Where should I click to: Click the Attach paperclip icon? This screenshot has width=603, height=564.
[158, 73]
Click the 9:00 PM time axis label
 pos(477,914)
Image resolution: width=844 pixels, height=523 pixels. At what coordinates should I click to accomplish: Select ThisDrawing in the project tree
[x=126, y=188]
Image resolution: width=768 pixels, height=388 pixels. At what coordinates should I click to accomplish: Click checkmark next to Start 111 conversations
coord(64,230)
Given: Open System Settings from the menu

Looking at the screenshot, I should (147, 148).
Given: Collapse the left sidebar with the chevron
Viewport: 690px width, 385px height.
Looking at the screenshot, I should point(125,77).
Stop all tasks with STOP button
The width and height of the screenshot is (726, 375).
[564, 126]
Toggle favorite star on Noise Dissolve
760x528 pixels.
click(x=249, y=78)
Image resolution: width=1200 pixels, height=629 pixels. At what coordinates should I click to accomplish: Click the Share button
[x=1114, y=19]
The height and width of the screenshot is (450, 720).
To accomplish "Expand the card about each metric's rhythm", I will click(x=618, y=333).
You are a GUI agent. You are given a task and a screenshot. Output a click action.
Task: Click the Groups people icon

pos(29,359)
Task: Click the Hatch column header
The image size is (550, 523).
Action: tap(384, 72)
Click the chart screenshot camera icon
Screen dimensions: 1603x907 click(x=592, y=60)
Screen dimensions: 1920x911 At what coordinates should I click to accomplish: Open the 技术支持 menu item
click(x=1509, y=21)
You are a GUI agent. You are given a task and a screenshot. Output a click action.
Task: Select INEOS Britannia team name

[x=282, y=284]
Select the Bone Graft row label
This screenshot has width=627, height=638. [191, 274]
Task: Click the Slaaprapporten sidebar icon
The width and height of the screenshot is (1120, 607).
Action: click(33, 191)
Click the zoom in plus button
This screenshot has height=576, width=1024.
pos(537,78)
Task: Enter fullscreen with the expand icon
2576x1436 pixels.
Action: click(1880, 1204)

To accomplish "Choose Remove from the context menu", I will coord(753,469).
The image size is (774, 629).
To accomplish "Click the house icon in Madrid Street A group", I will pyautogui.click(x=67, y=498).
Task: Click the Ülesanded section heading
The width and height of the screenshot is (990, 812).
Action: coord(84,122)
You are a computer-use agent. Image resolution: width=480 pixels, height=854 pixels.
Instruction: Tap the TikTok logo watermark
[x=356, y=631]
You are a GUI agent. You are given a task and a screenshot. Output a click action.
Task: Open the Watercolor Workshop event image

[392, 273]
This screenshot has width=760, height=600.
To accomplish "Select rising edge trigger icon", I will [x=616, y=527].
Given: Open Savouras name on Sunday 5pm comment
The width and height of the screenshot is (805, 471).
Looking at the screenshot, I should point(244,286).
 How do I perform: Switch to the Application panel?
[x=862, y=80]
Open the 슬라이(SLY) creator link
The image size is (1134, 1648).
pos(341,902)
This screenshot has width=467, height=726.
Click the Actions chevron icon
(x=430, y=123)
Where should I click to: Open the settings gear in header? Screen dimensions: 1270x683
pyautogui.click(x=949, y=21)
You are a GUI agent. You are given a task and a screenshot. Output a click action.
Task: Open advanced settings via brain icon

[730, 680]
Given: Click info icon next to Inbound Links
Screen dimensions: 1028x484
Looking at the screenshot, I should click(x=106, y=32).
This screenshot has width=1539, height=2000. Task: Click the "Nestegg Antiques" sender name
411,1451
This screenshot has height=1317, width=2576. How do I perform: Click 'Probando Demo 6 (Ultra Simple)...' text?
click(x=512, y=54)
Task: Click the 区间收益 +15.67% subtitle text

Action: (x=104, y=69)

-=-=-

EXERCISE
I need every line of the material that includes "with", so please copy them out.

EXPECTED ANSWER
Given: Collapse the left sidebar with the chevron
Stop all tasks with STOP button
Task: Enter fullscreen with the expand icon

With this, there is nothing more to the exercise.